Yeah, absolutely. So where we are right now is we've developed a platform for making PET caps. Obviously, the world uses polyethylene and polypropylene caps. Those caps are not recycled at anywhere close to the rate that PET and the PET bottles that those caps are on is. And so not only is this a sustainable solution where you can both use recycled material in the cap more effectively, but you can also recycle the cap more effectively, but it's also one that just provides better quality. So you get good transparency. We think they're beautiful caps. They're aesthetically pleasing. You get way better barrier. And then as you get to larger caps, you can also get a lot more economic efficiency, both through processing speed and because the natural properties of the PET material enable you to lightweight the cap more significantly. So we're really excited about this platform.
We are bringing the 1881 cap. We call that a format, the 1881 format, to the market first. We're excited about that format. We have the first line, Line 1, already up and running and has been for a little bit of time. We have Lines 2, 3, and 4. The thermoforming system of our CapFormer is already FAT. Most recently, we announced Line 4's thermoformer FAT. We're excited to get those lines running too. We have a bunch of caps that have gone to customers. We've received feedback. We're actively working with those customers on that feedback. We've iterated several times with many of these customers, and we're excited to get those qualified. We're also starting to look at larger formats with customers. 1881 is a 28-millimeter diameter format. We're excited to look at 38-millimeter, 42.5-millimeter.
We're excited to look at big stuff too, because we think that's where our technology can really provide extraordinarily differentiated cost in addition to just quality and aesthetics and sustainability. So we're excited about this. We think that we're tracking nicely, and we've got a ton of market demand that we need to deliver on, so we've got a long way to go. But we're going step by step. Gratitude and ferocity.
Gratitude and ferocity indeed. There's a few topics, just as a heads up on this call we're going to cover. We're going to talk about some general company questions. We're going to talk about product qualification. We'll talk about our customers in a little bit more detail, and there were also some questions we received around CapFormer performance and economic guidance. The first bunch of questions I want to look at are sort of general and have to do with our Nasdaq status and financing and things like this related to Origin. So first off is a question around our Nasdaq listing requirements. The question is, are you going to fulfill the Nasdaq listing requirements to stay trading on the Nasdaq without necessitating something like a reverse split?
Yeah. So we fully expect that we're going to be able to get the stock price above $1, which if you can get above $1 for 10 consecutive days, then that removes the notice or the peril associated with delisting. We have a few months left to do that for the first grace period. There's typically a second grace period associated with that, which is another six months. We feel that there are a lot of good catalysts that are coming along that we're going to be able to announce and discuss.

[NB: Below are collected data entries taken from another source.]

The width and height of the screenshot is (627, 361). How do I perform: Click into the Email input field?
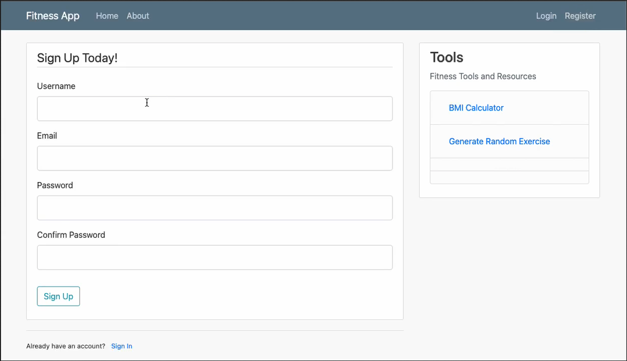[214, 158]
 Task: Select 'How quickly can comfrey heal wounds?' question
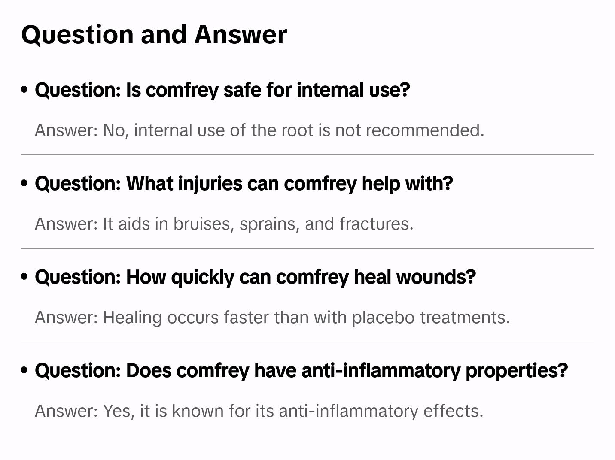click(x=255, y=277)
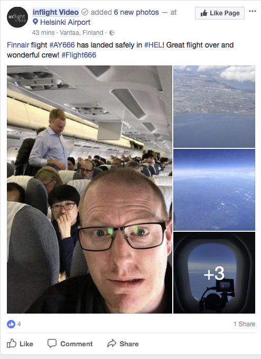Viewport: 261px width, 359px height.
Task: Click the Like Page button
Action: (x=220, y=13)
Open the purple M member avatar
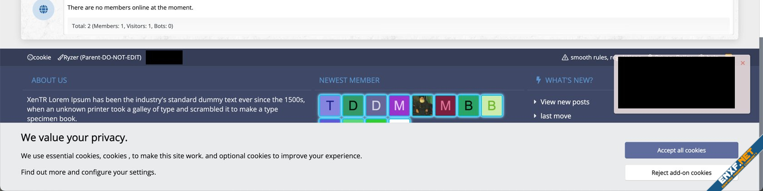 tap(399, 106)
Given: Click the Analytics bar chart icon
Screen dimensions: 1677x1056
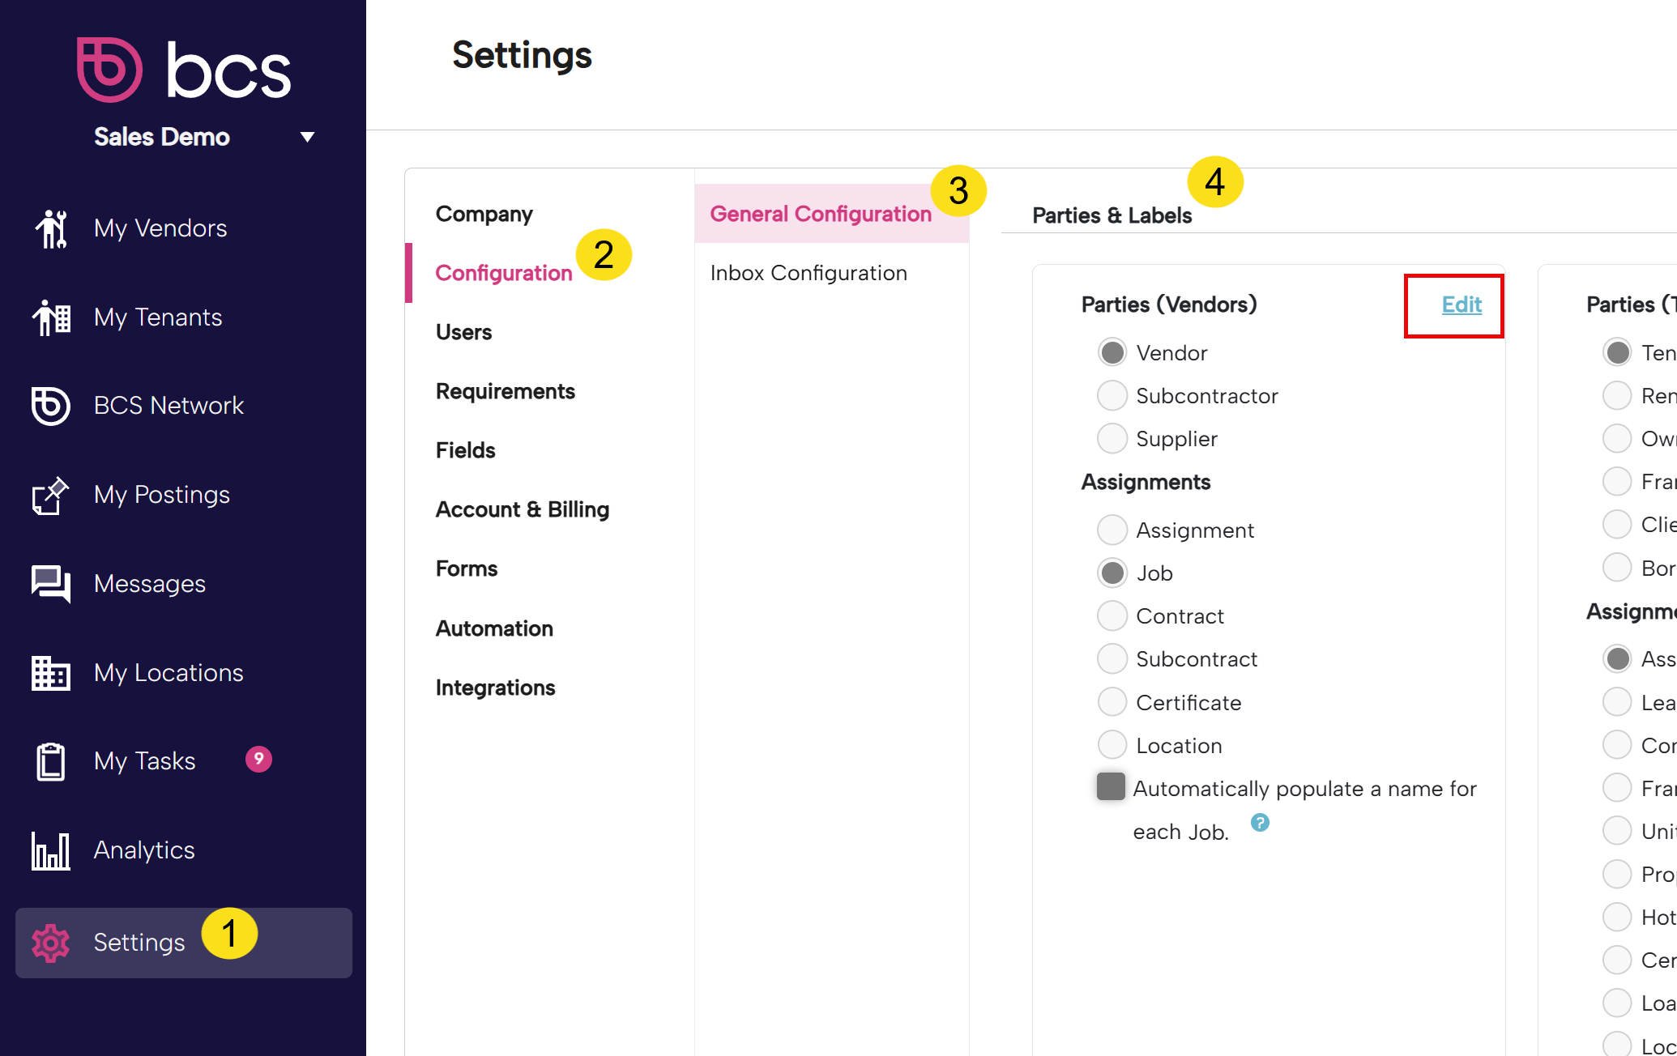Looking at the screenshot, I should pos(51,850).
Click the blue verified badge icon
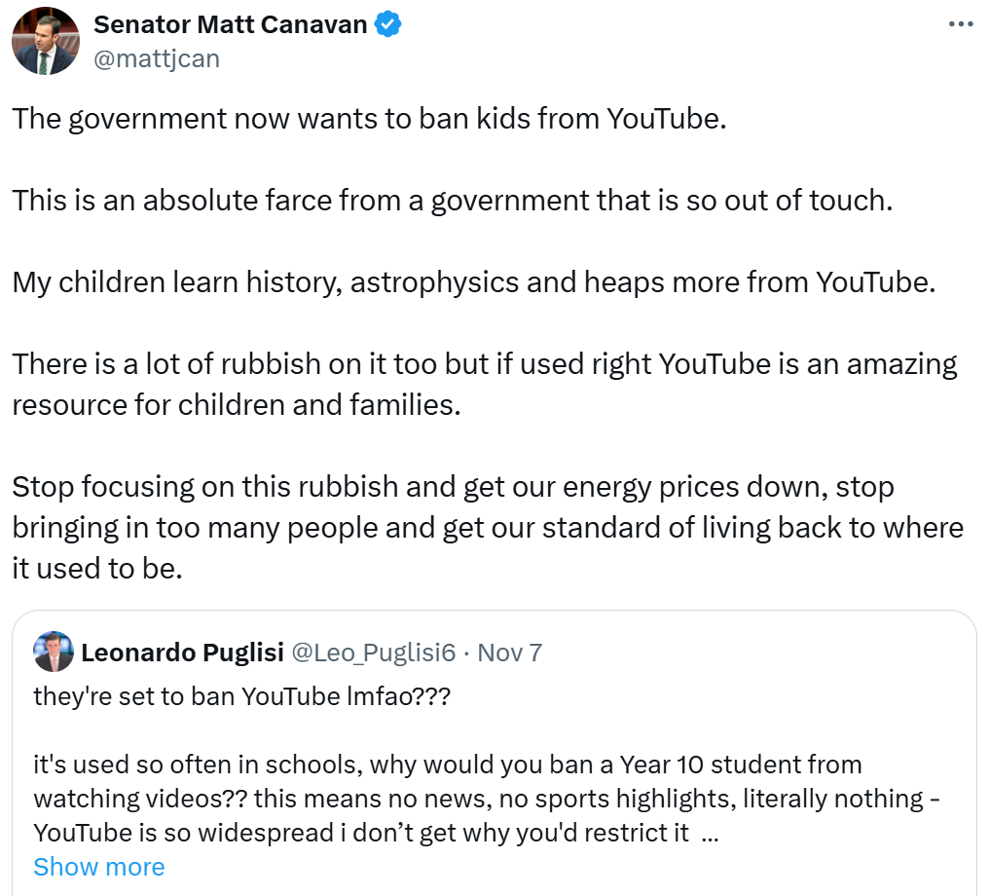This screenshot has height=896, width=990. point(388,25)
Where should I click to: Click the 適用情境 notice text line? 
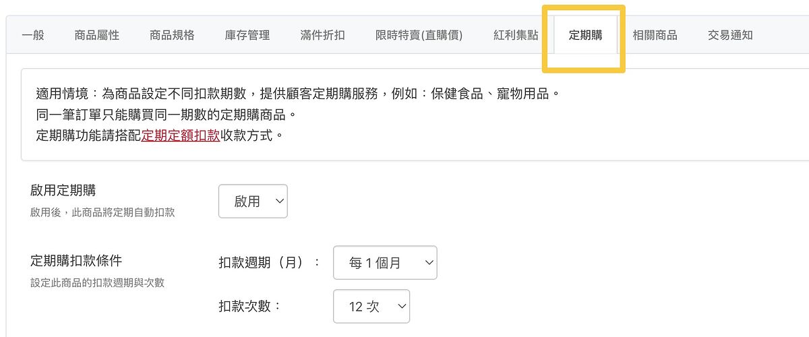tap(298, 93)
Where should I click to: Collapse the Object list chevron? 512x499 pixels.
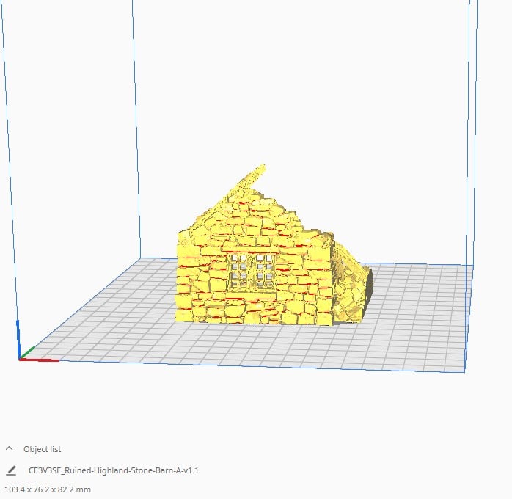(x=9, y=448)
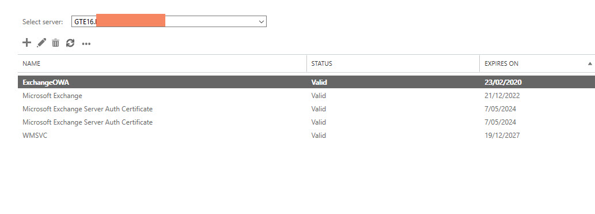Click the Valid status of WMSVC
The width and height of the screenshot is (595, 214).
(x=319, y=136)
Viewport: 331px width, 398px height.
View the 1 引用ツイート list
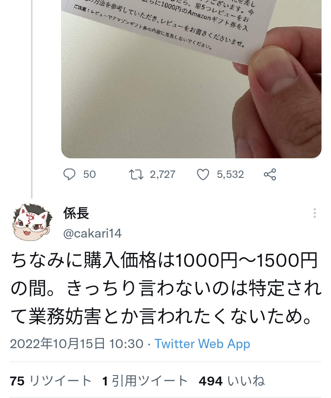click(145, 381)

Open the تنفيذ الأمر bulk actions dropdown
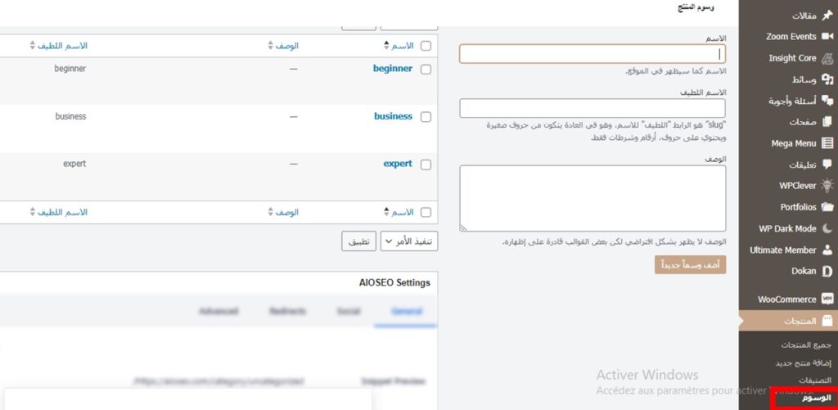(410, 242)
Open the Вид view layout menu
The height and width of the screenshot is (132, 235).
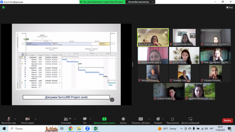pos(229,7)
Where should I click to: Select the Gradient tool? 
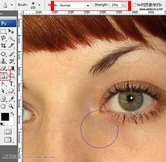click(11, 68)
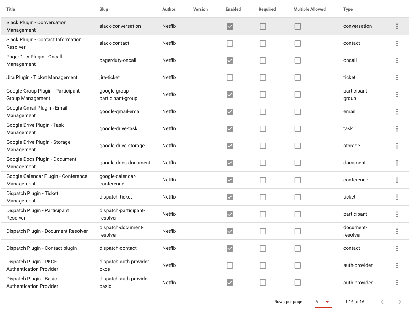Open actions menu for Dispatch Basic Authentication Provider
The height and width of the screenshot is (311, 413).
(397, 282)
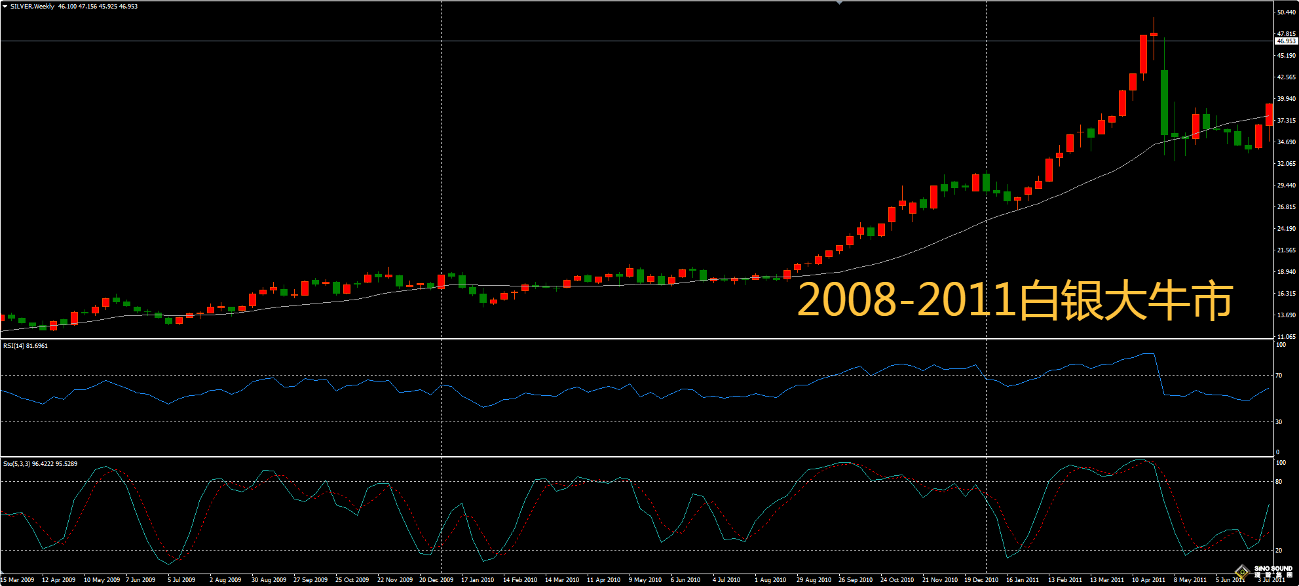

And frankly, just our straight-up performance as a company will be more than enough to justify us avoiding any sort of delisting.
We also, of course, as part of good hygiene, if we get to the point that we need something like the second delisting grace period, it's likely that we will probably get a reverse split approved because that's considered the right thing to do, even if we don't use it and we don't expect to use it. That is something that we've had to do before and obviously didn't use it then.
This next question is about protecting and maximizing shareholder value. Are you considering joint ventures or licensing or buyouts, things of that nature, other strategies to protect or maximize shareholder value at this time?
So we certainly feel that our technology is the key. That's really where we provide a lot of value, our technology, and I'd say our technical capability. And so two of those options that were just mentioned by that question are great ways, in our view, to commercialize and get value out of the technology without necessarily having to be the key operator for every single component of the deployment phase. So yeah, we're looking at those kinds of things. And I think we've talked about looking at licensing quite a bit before. And our view of licensing, frankly, is not just that it's hand over a technology package and then take royalties.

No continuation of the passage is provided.